TEXT SEGMENT:
╔══
Macroscopically, splenosis manifests as individual pieces of reddish-blue tissue with variable shape, which can be as few as one and as many as 300, mostly in the abdominal cavity, and varying in size from a few millimeters to as large as 12 cm. Due to the limited blood supply to these nodules, the typical size of splenic implants is usually less than 3 cm. The implants can be separate pieces or connect to other pieces of splenic tissue by a thin stem. Histologically, the regular spleen tissue is made up of red and white pulp, similar to the structure of an accessory spleen.

== Clinical presentation ==
About a decade commonly passes between the injury and the discovery of splenosis. As little as five months and as much as 32 years have been reported. Most people with splenosis have no symptoms, so the splenosis is discovered by chance through screening or in the process of diagnosing another disease. Some people experience symptoms, such as abdominal pain, intestinal obstruction, hemorrhage, or hydronephrosis. Tissue infarction due to limited blood supply can be a cause of symptomatic splenosis. Symptoms of splenosis affecting the thoracic cavity sometimes include hemoptysis or pleurisy.

== Diagnosis ==
A definitive diagnosis is often made through biopsy and histological examination of the tissue by a pathologist. Multiple implants of splenic tissue can mimic the appearance of some cancerous conditions. This can be clarified through diagnostic imaging (for example, ultrasound, CT scan, and MRI).

In particular, splenosis is differentiated from different forms of lymphoma, metastisized cancers, cancer of the abdomen and pleural tissues, primary kidney or liver tumors, endometriosis or non-cancerous swollen lymph nodes.

== Treatment ==
Treatment of splenosis is often unnecessary, because it is benign and usually asymptomatic. For people experiencing symptoms, the splenic tissue can be removed by surgery.

== Epidemiology ==
Splenosis is slightly more common in males than females, probably due to the greater frequency of physical trauma experienced by men.
╚══
Stored records:
╔══
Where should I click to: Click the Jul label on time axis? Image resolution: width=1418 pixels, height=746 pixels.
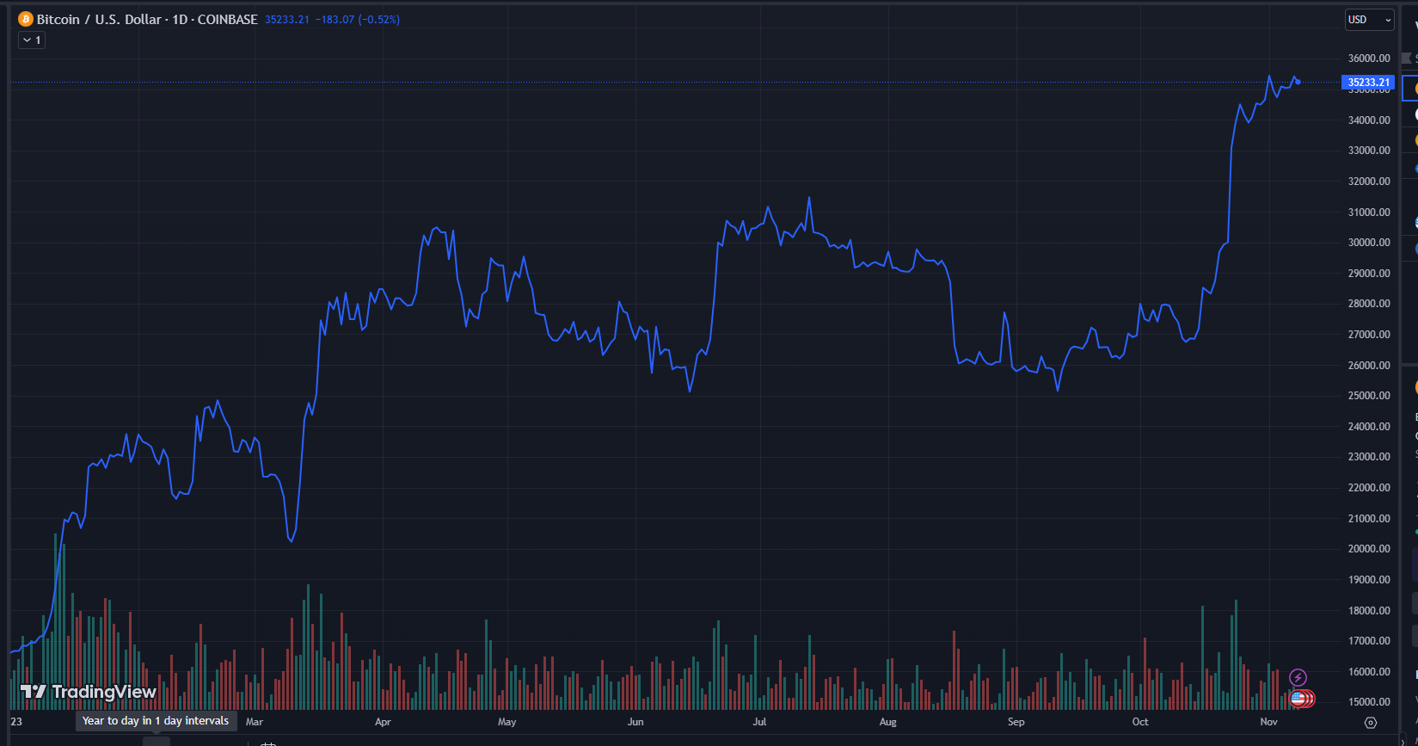point(759,722)
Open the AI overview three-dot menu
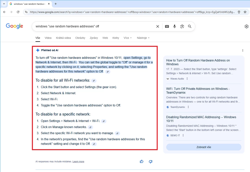 (x=242, y=50)
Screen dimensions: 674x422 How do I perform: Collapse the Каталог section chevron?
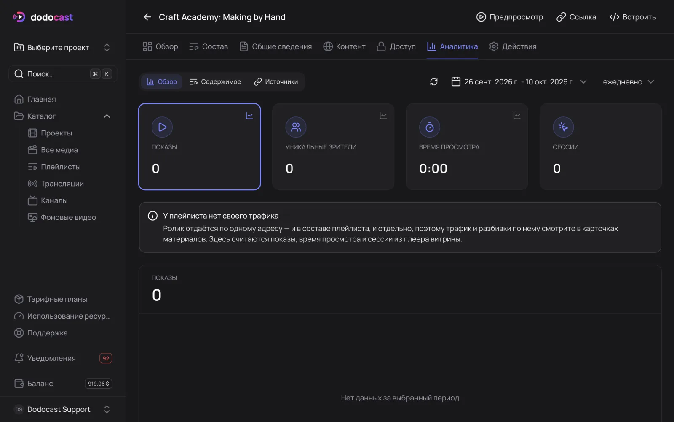click(x=107, y=116)
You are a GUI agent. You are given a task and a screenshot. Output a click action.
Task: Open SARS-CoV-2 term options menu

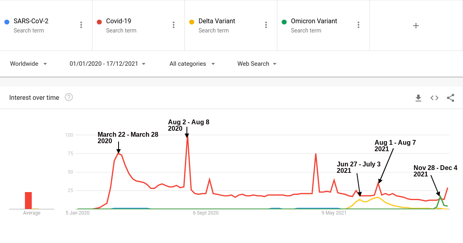[x=81, y=25]
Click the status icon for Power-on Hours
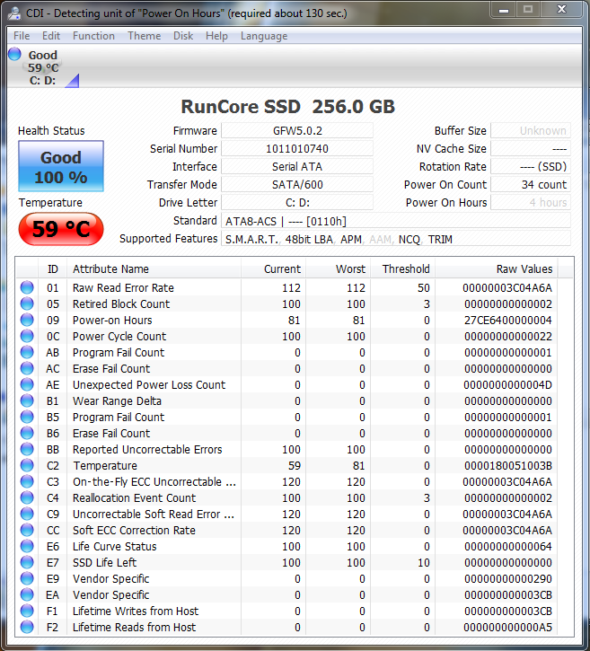 tap(27, 321)
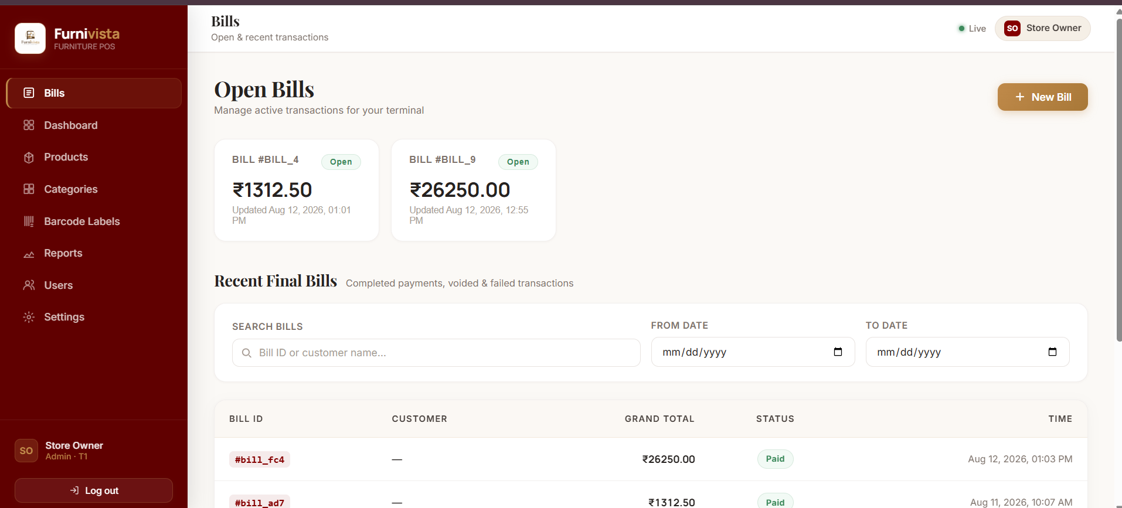
Task: Open the Settings gear icon
Action: [x=29, y=317]
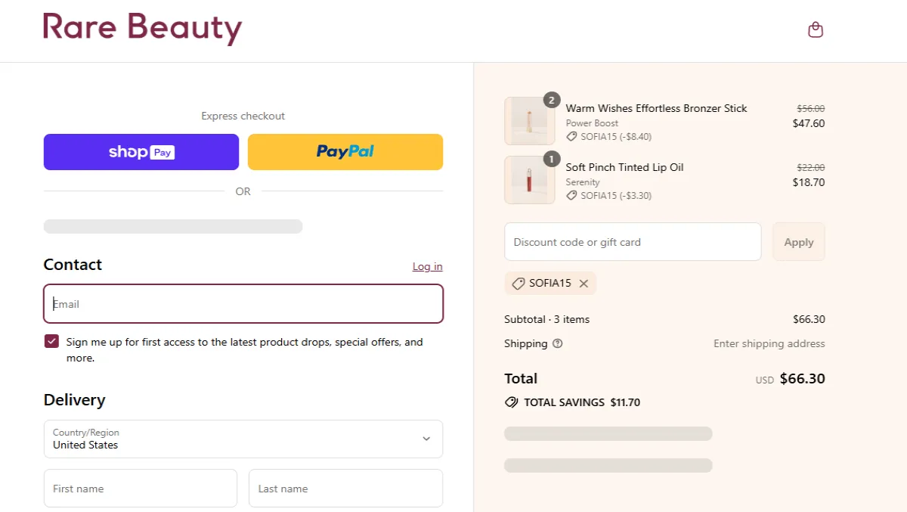
Task: Click the Lip Oil discount tag icon
Action: click(572, 196)
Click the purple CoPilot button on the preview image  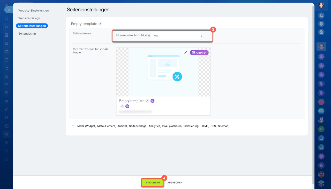tap(199, 53)
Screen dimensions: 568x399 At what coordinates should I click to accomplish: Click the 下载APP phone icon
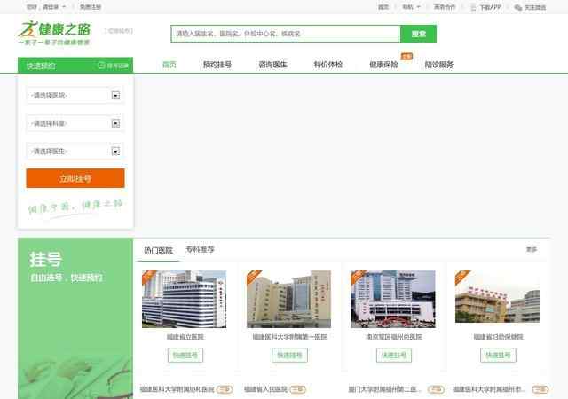(x=474, y=7)
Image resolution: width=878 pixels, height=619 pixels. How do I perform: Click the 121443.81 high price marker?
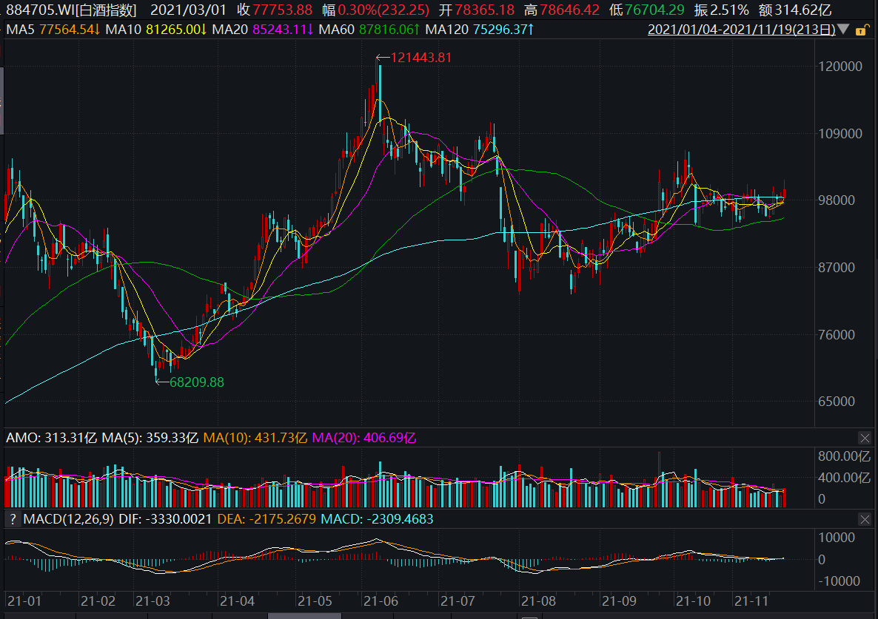click(420, 58)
╚══
REQUIRED ACTION: Please condense the paragraph beginning "About a decade commonly passes" in the splenosis text into a short bulleted list, keeping its main facts. This material has no connection to the splenosis text.

RESULT OF THE EXERCISE:
- Splenosis is usually discovered about ten years after the injury. Reported intervals range from five months to 32 years.
- Most people have no symptoms, so it is typically found by chance during screening or while another disease is being diagnosed.
- Possible symptoms include abdominal pain, intestinal obstruction, hemorrhage, or hydronephrosis.
- Tissue infarction from limited blood supply can cause symptoms.
- Splenosis in the thoracic cavity sometimes causes hemoptysis or pleurisy.